By Kai Viera de Rosa
Whatcom Community College closed the proposal window for a new contract with on-campus food services on Friday, May 5.
Whatcom Community College put out a Request for Proposals (RFP) on April 10, 2017. A RFP is used in instances in which a need for a service is established, and a clear outline of management is needed.
The RFP allows consultants from each bidder to submit ideas that will benefit the dining areas.
Nathan Langstraat, Vice President for Administration Purposes and a group of board members will come together and agree on a desired food service will be chosen by June 9, start September 1, and will be in action until August 31, 2022.
“We have a review team in place that includes a cross section of stakeholders including a couple of students,” Langstraat said. “We will go through an evaluation scoring process and then at the end of that make a decision.”
Langstraat said Sodexo has been serving the school for over a decade now, but it is time to look for a change
“There are a couple different reasons,” Langstraat said. “A RFP is pretty standard after you run a contract for five to ten years out of diligence to make sure the state is getting the best deal.”
“The Sodexo contract was up for review last year, but we extended that one more year, now it’s time for the RFP.”
In this upcoming five year span Whatcom will be seeing some changes in food sold on campus.
“It could be anything,” Langstraat said. “It could be more local sourcing, it could be working with our current provider to negotiate different options and services for our students.”
Within these changes Whatcom students will see the completion of The Phyllis & Charles Self Learning Commons in 2019. This building will add another area for students to eat.
“As for the new building, it will have a nice food service cafe in it, whoever our provider is will have the first right to provide their service there,” Langstraat said.
Presently, there are three food service locations on the Whatcom campus: Dockside Café, Orca Bay Café, and Kulshan Coffee Cart. These three food locations are not all created equal.
Orca Bay Cafe only received 7 percent of the total customers in the past year while Dockside Café gets 79 percent and the Kulshan Coffee Cart 14 percent.
The gap in equality will be a focus in the food department the next five years.

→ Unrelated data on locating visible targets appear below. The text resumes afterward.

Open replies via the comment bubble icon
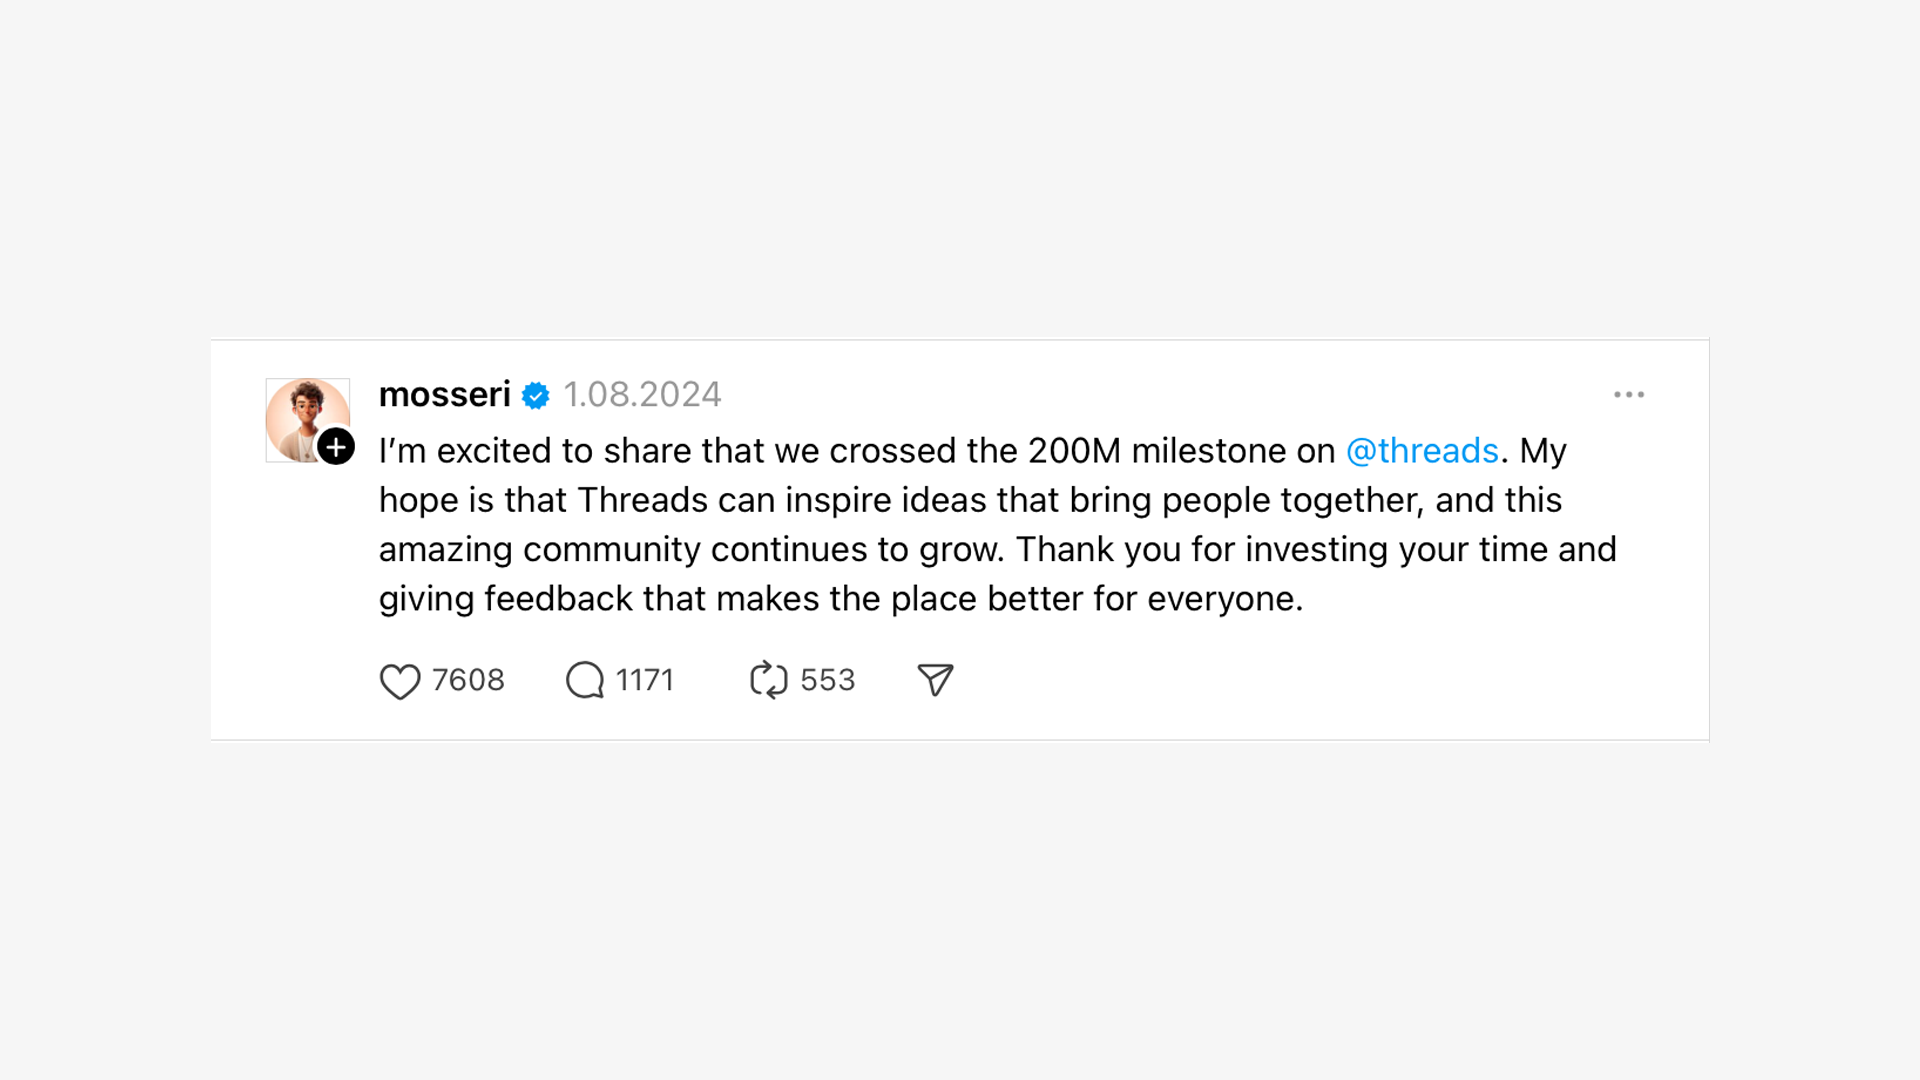 tap(585, 681)
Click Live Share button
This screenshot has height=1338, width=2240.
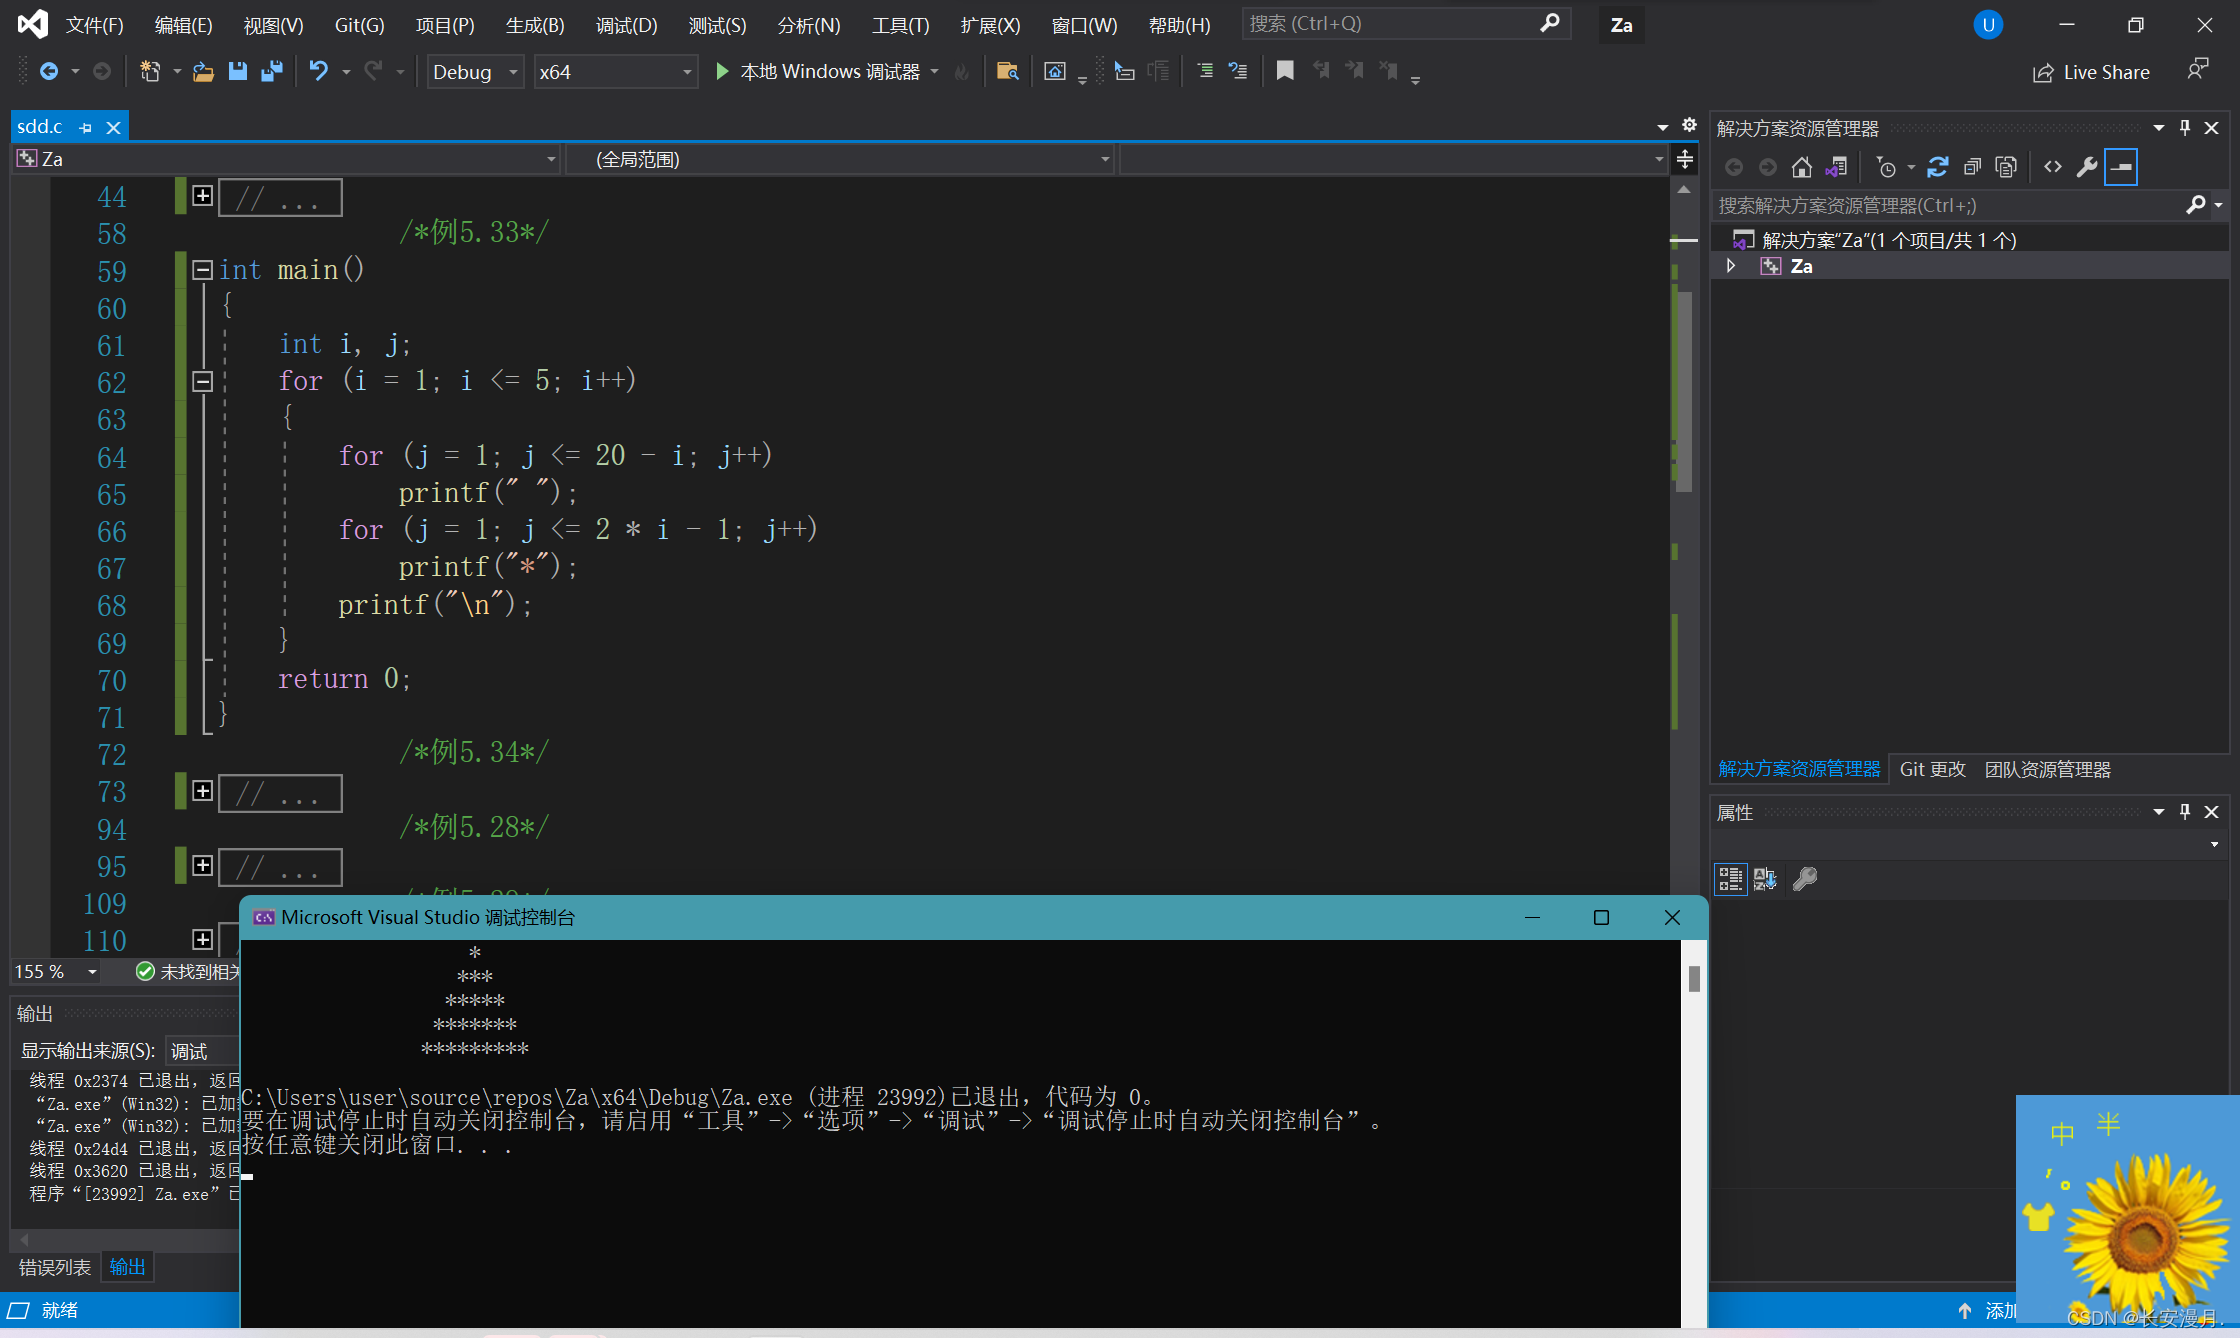2091,72
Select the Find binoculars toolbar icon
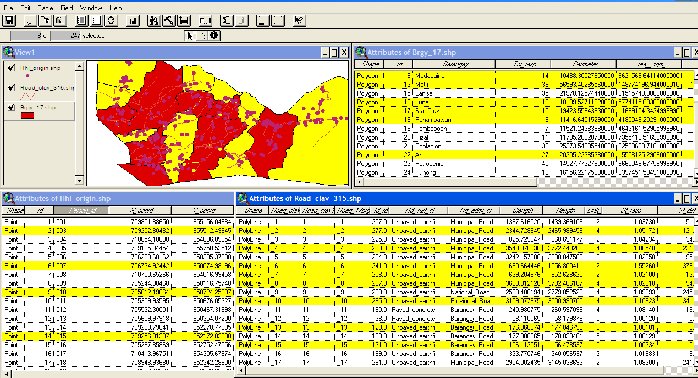The width and height of the screenshot is (698, 378). (x=154, y=20)
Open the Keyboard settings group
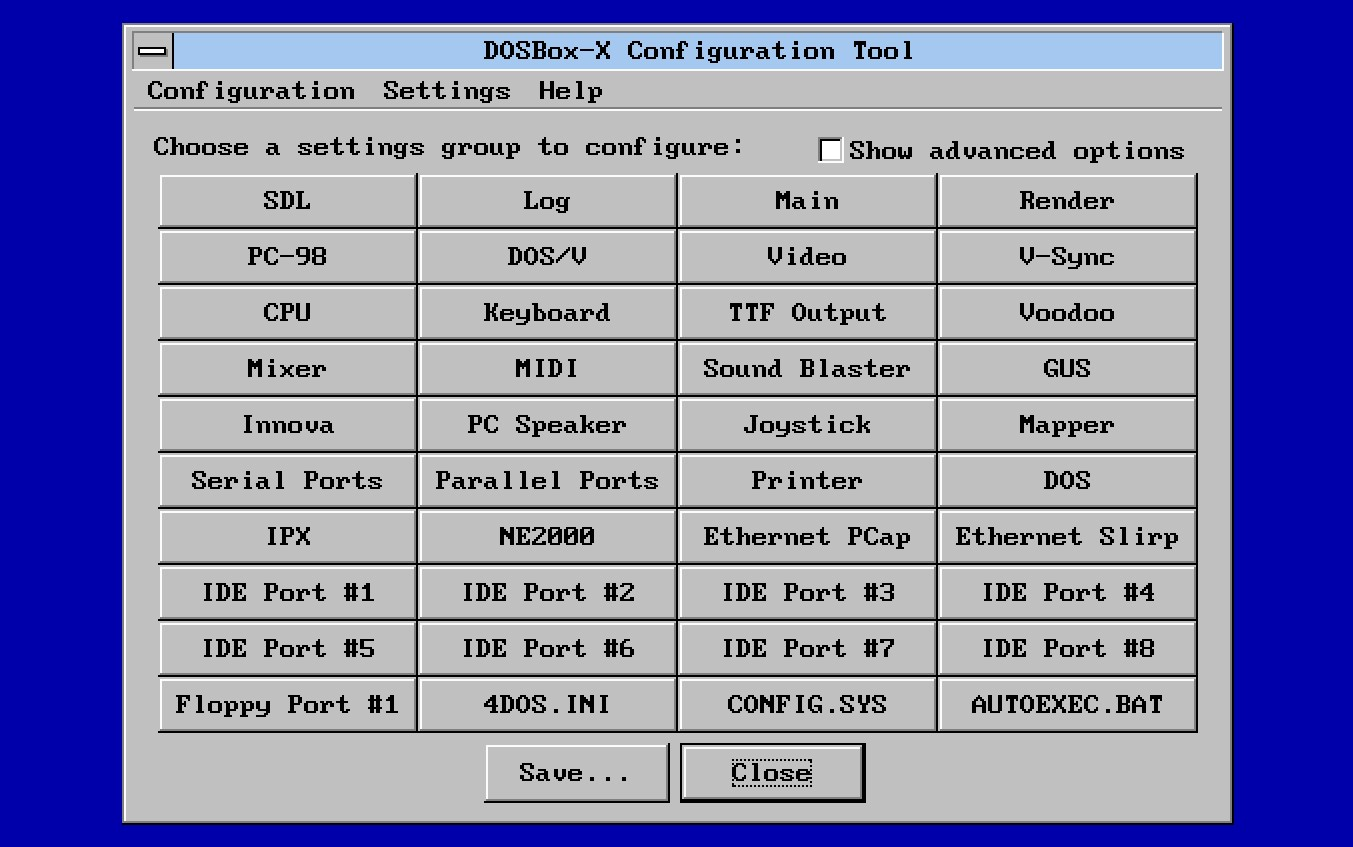This screenshot has height=847, width=1353. (547, 312)

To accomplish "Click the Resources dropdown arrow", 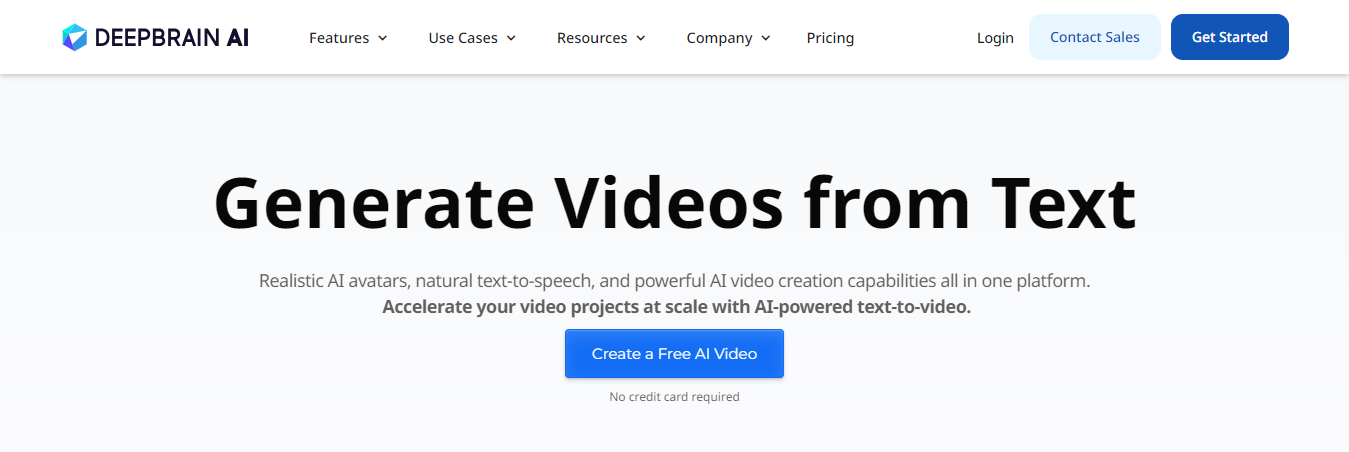I will 641,38.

“I think the number one priority is trying to figure out from a student perspective why. Is it the price point, is it what’s being served? I believe all of that can be addressed through the RFP process and negotiations,” Langstraat said.
Langstraat said he is aware the locations on Whatcom’s campus are disproportionate and stretched out. Getting a quick snack in between classes can be a struggle due to the poor layout and minimal choices.
“I do think once we open the new building in a couple years, that will be when we close the Kulshan Coffee Cart, because we won’t need two food services so close to each other,” Langstraat said. “For new locations, the main provider will always have the first right to new locations, but if they don’t want to, then we will look for a bid for just that location.”
Langstraat said quick food possibilities like trucks and carts are a possibility.
“There are several ways to do that, some campuses for example, only bring in trucks, but they run it through their food service management and they organize when the trucks will be there,” Langstraat said. “Or it can be managed separately, if the contract does not exclude somebody else. Although most services ask for exclusivity on the campus.”
Contracts are now being reviewed and processed. By June 9, 2017 the board members will come to a decision.